Harriman State Park’s history is a lengthy one–reaching far back into the 1800s, when it was incorporated as the Island Park Land and Cattle Company. This land was purchased by James Anderson, Silas Eccles, and William Bancroft, of the Oregon Short Line Railroad. The Guggenheim family (Daniel, Murray, and Solomon) also purchased shares in the ranch early on. Because of the owners’ heavy involvement in the railroad industry, Island Park Land and Cattle was given the nickname “Railroad Ranch.” In 1908, Murray Guggenheim decided to sell his shares to Edward H. Harriman of New York. Harriman was the Chairman of the Union Pacific Railroad and purchased the shares, sight unseen, after receiving a letter from Eccles, who boasted of the land’s beauty and refuge.
Harriman himself passed away before making it out to Railroad Ranch, but his honor and legacy lived on through his family. Harriman’s wife, Mary, visited the property with their three children: Carol, Averell, and Roland and shortly afterward, purchased another Guggenheim share. For decades, they used the ranch as something of a getaway. While predominantly for cattle, the land was expansive and beautiful, filled with wildlife, trails, and excellent fishing.

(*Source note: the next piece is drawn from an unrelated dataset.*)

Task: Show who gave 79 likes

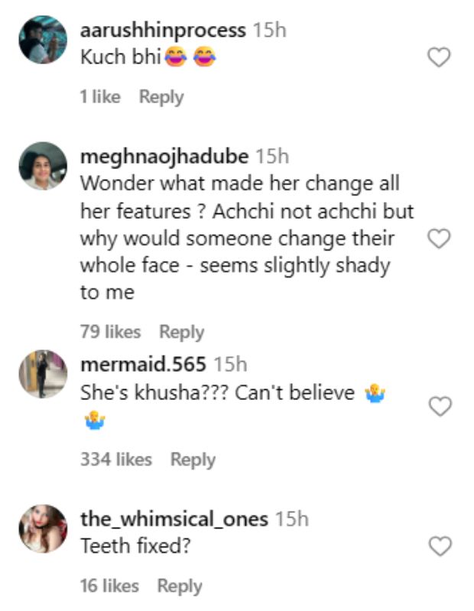Action: [x=110, y=332]
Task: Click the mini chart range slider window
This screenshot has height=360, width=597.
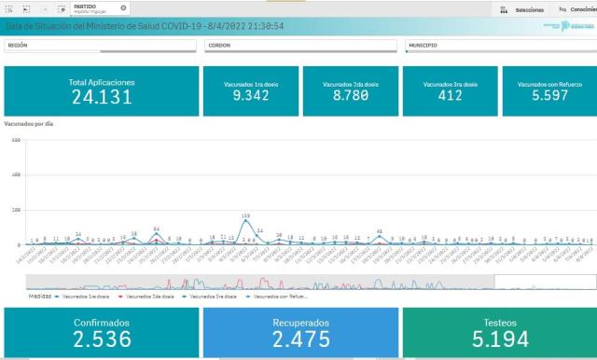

Roland Harriman and his wife Gladys were frequent patrons and spent most of their time hiking and fishing.
Conservationist John Muir, was a family friend of the Harrimans and held heavy influence on the Harrimans’ decision to donate the land to the state of Idaho. They wanted the land and wildlife to be protected, so the gift came with stipulations. The land was to be managed as “man being in harmony with nature,” thus forming a 16,000-acre wildlife refuge around the land that was managed in conjunction with the U.S. Forest Service. What’s more, is that to further the land deed also required that the people who managed the land would be professionally chosen rather than politically. This regulation aided in the formation of the Idaho Department of Parks and Recreation.
The land was a fully operational cattle ranch up until the day it was turned over to the state. “On April 1, 1977, Railroad Ranch became Harriman State Park of Idaho (used to distinguish from the Harriman State Park in New York, which was also donated by the Harrimans). In 1982, the park officially opened to the public” (100 Years of Idaho and Its Parks).